Moving to other diagnostics, a very slight concern with the diagnostics plots is the minor increase in residual variance for middle part of the data. Overall, the standardized residuals do not show that much of a difference and we tried box-cox and inverse response plot transformations to possibly improve this, but the transformations were unsuccessful by the evidence above. The only other note from the diagnostic plots is the seven bad leverage points. We tried removing them, but new bad leverage points; we tried transformations to improve the data, but these options did not help. While it is not ideal to have bad leverage points, we have 86 good leverage points, which is far more than the number of bad leverage points. These good leverage points serve to increase $R^2$ and do not have a negative effect on the beta coefficients[4].
A final limitation of our model comes from the partial f-test comparing our current model the BIC recommended model. The significant p-value indicated that there were betas in the BIC model that were not equal to 0, but we decided to proceed with six fewer betas because the cost was only 0.0053 on the model's adjusted $R^2$. Picking the best subset of predictors in a model is not a perfect art, and it requires some human input to weigh the benefits and costs[5].
Overall, we are satisfied with the model that we produced to predict winning percentage in college basketball based on game statistics. Approximately 82% of the variation of winning percentage is accounted for by the model, and our model is backed by a respectable Kaggle ranking in the class. More evidence that our model is reasonable is that it performs about the same on the training and testing data implying that it is not overfitting to the training data. The difference in adjusted $R^2$ on the training data and the Kaggle score is 0.00267. One thing that we were surprised by with this project was the lack of transformations that helped the data because of how normal the variable data was.
# References
[1] Almohalwas, A., 2022. STAT 101 A Winter 2022 Kaggle Competition.

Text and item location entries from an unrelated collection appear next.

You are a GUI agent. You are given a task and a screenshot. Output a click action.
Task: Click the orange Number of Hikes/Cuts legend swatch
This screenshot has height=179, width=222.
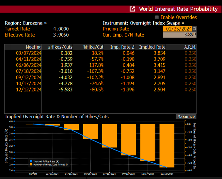point(31,164)
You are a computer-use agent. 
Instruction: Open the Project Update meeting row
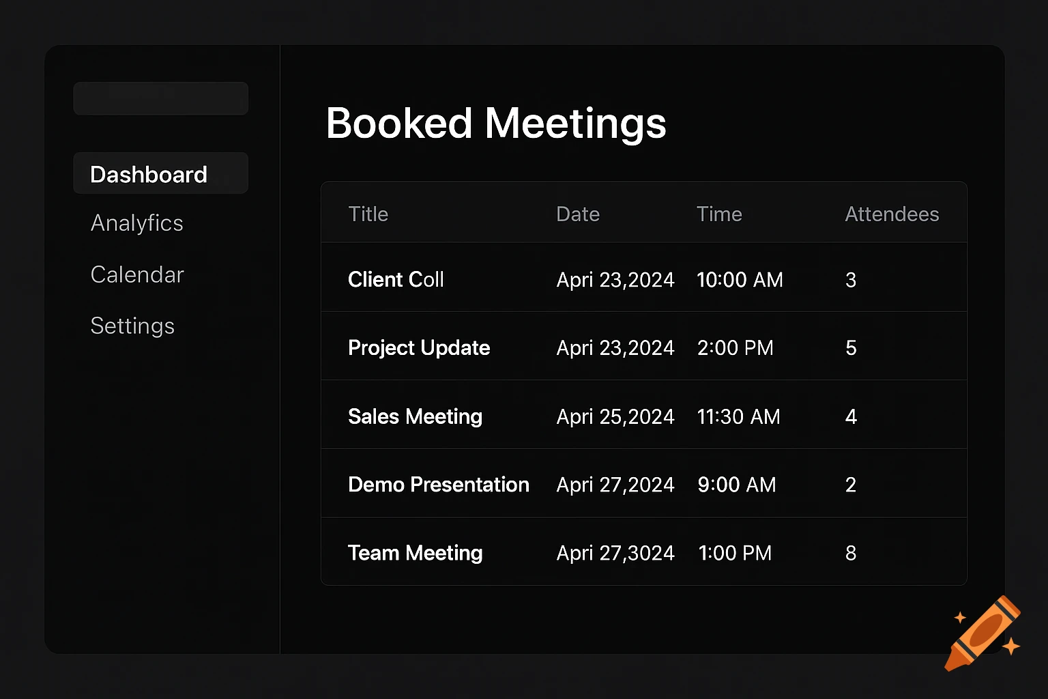[x=419, y=347]
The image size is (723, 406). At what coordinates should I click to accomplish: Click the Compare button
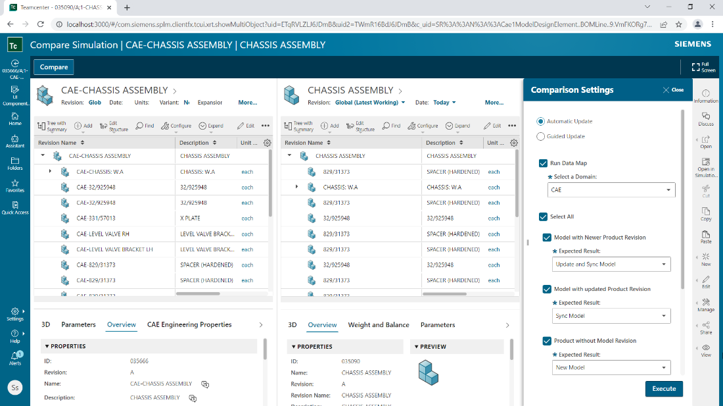[53, 66]
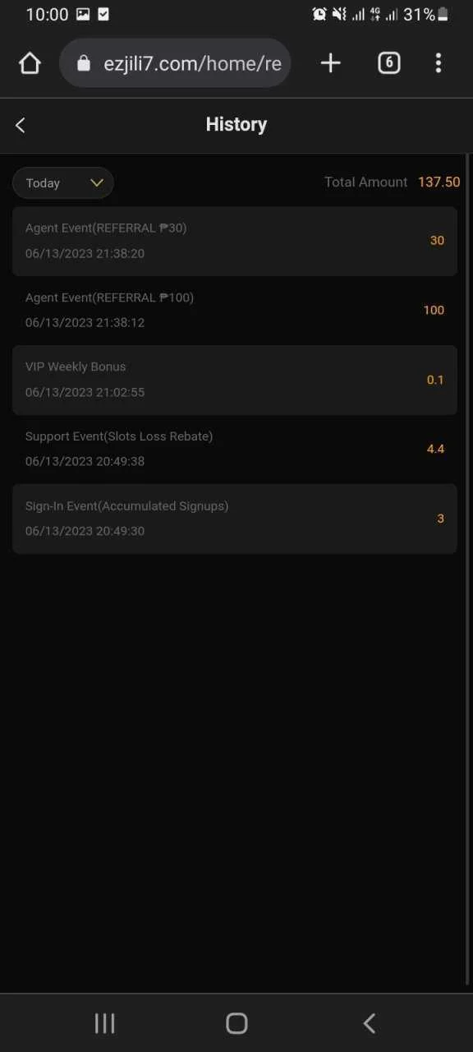
Task: Tap the Android recent apps button
Action: [x=104, y=1023]
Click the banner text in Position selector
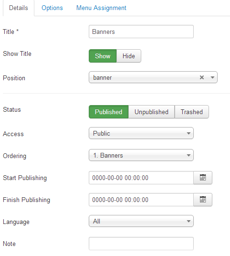The image size is (230, 256). pos(103,77)
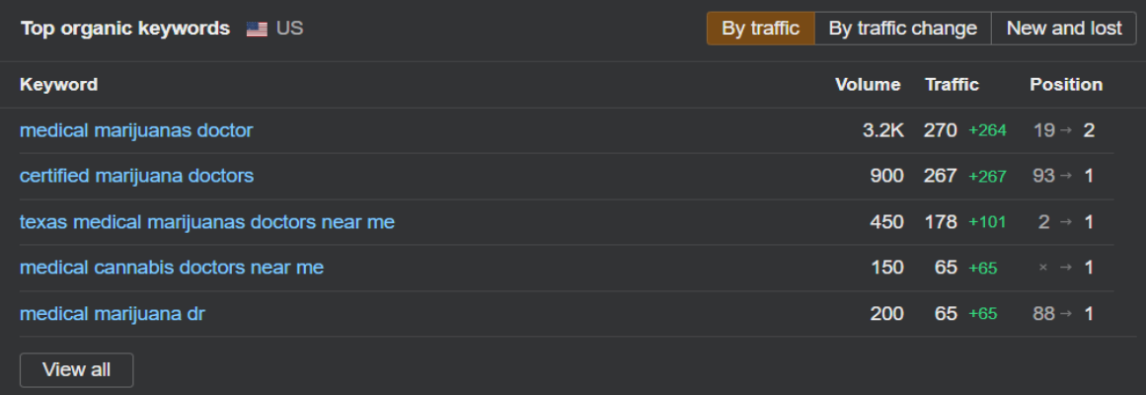Click the US country label
The height and width of the screenshot is (395, 1146).
[x=289, y=29]
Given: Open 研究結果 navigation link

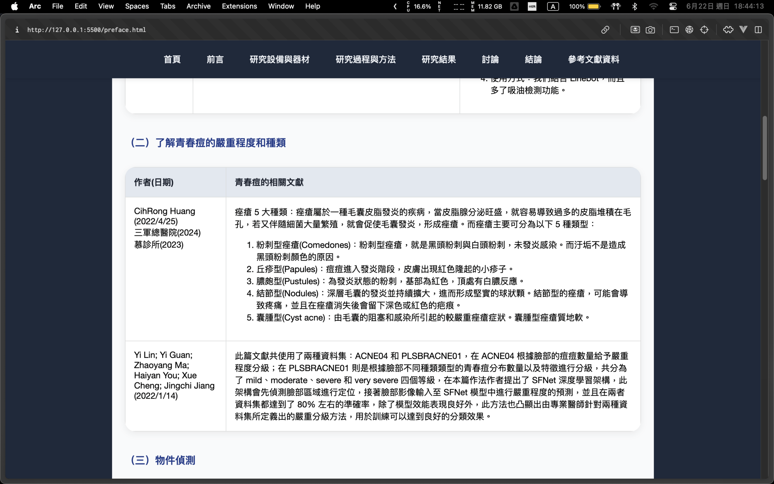Looking at the screenshot, I should click(x=439, y=59).
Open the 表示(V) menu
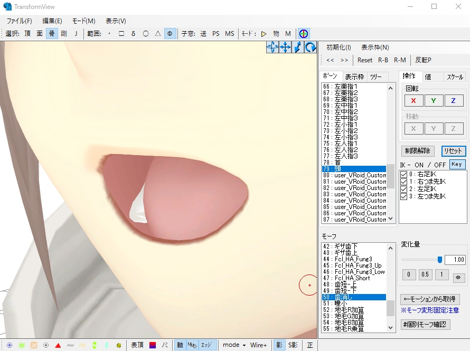The height and width of the screenshot is (351, 470). click(x=115, y=20)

[2] ESPN, 2022. NCAA Tournament Bracket Challenge 2022 | ESPN. [online] ESPN. Available at: <https://fantasy.espn.com/tournament-challenge-bracket/2022/en/story?pageName=tcmen\rules> [Accessed 18 March 2022].
[3] Almohalwas, A., 2022. Predicting Winning Proportions | Kaggle. [online] Kaggle.com. Available at: <https://www.kaggle.com/c/predicting-winning-proportions/submissions> [Accessed 18 March 2022].
[4] Almohalwas, A., 2022. chapter 3 scanned notes and Examples updated.
[5] Sheather, S., 2009. A Modern Approach to Regression with R. Springer, pp.232-233.